=== Exercise aim ===
Please print all of the entries below word for word, line by line, without changing anything.

=== Material ===
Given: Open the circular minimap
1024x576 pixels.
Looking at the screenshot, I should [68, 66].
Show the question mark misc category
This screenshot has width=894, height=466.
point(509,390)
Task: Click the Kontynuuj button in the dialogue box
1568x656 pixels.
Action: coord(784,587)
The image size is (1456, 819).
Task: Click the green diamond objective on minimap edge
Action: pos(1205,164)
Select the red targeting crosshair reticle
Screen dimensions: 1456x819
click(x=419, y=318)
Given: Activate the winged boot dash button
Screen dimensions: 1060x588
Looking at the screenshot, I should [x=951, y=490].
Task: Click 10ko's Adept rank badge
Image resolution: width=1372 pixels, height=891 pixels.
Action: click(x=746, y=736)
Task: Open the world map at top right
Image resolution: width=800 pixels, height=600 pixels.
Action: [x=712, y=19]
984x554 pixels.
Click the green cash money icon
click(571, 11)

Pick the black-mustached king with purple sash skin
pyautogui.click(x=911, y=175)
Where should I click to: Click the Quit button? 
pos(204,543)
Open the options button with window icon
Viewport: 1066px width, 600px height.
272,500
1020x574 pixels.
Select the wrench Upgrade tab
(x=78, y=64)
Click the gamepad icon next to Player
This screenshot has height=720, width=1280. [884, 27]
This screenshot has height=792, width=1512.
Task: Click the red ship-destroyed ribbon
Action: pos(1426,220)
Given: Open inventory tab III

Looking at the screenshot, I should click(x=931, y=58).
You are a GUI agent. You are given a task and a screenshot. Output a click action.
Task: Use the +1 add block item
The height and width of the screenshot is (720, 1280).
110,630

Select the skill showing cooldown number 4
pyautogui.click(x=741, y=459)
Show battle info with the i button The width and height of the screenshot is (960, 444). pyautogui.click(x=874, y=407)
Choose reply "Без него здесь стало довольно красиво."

=== Final result ===
Given: Open the circular minimap
1024x576 pixels.
Looking at the screenshot, I should [68, 66].
Show the question mark misc category
This screenshot has width=894, height=466.
point(509,390)
Task: Click the Kontynuuj button in the dialogue box
1568x656 pixels.
Action: coord(784,587)
The image size is (1456, 819).
Task: Click the green diamond objective on minimap edge
Action: pos(1205,164)
Select the red targeting crosshair reticle
Screen dimensions: 1456x819
click(x=419, y=318)
Given: Activate the winged boot dash button
Screen dimensions: 1060x588
Looking at the screenshot, I should [x=951, y=490].
Task: Click 10ko's Adept rank badge
Image resolution: width=1372 pixels, height=891 pixels.
Action: click(x=746, y=736)
Task: Open the world map at top right
Image resolution: width=800 pixels, height=600 pixels.
Action: [x=712, y=19]
984x554 pixels.
Click the green cash money icon
click(571, 11)

Pick the black-mustached king with purple sash skin
pyautogui.click(x=911, y=175)
Where should I click to: Click the Quit button? 
pos(204,543)
Open the options button with window icon
Viewport: 1066px width, 600px height.
272,500
1020x574 pixels.
Select the wrench Upgrade tab
(x=78, y=64)
Click the gamepad icon next to Player
This screenshot has height=720, width=1280. [884, 27]
This screenshot has height=792, width=1512.
Task: Click the red ship-destroyed ribbon
Action: pos(1426,220)
Given: Open inventory tab III

Looking at the screenshot, I should click(x=931, y=58).
You are a GUI agent. You are given a task and a screenshot. Output a click action.
Task: Use the +1 add block item
The height and width of the screenshot is (720, 1280).
110,630

Select the skill showing cooldown number 4
pyautogui.click(x=741, y=459)
Show battle info with the i button The width and height of the screenshot is (960, 444). pyautogui.click(x=874, y=407)
Choose reply "Без него здесь стало довольно красиво."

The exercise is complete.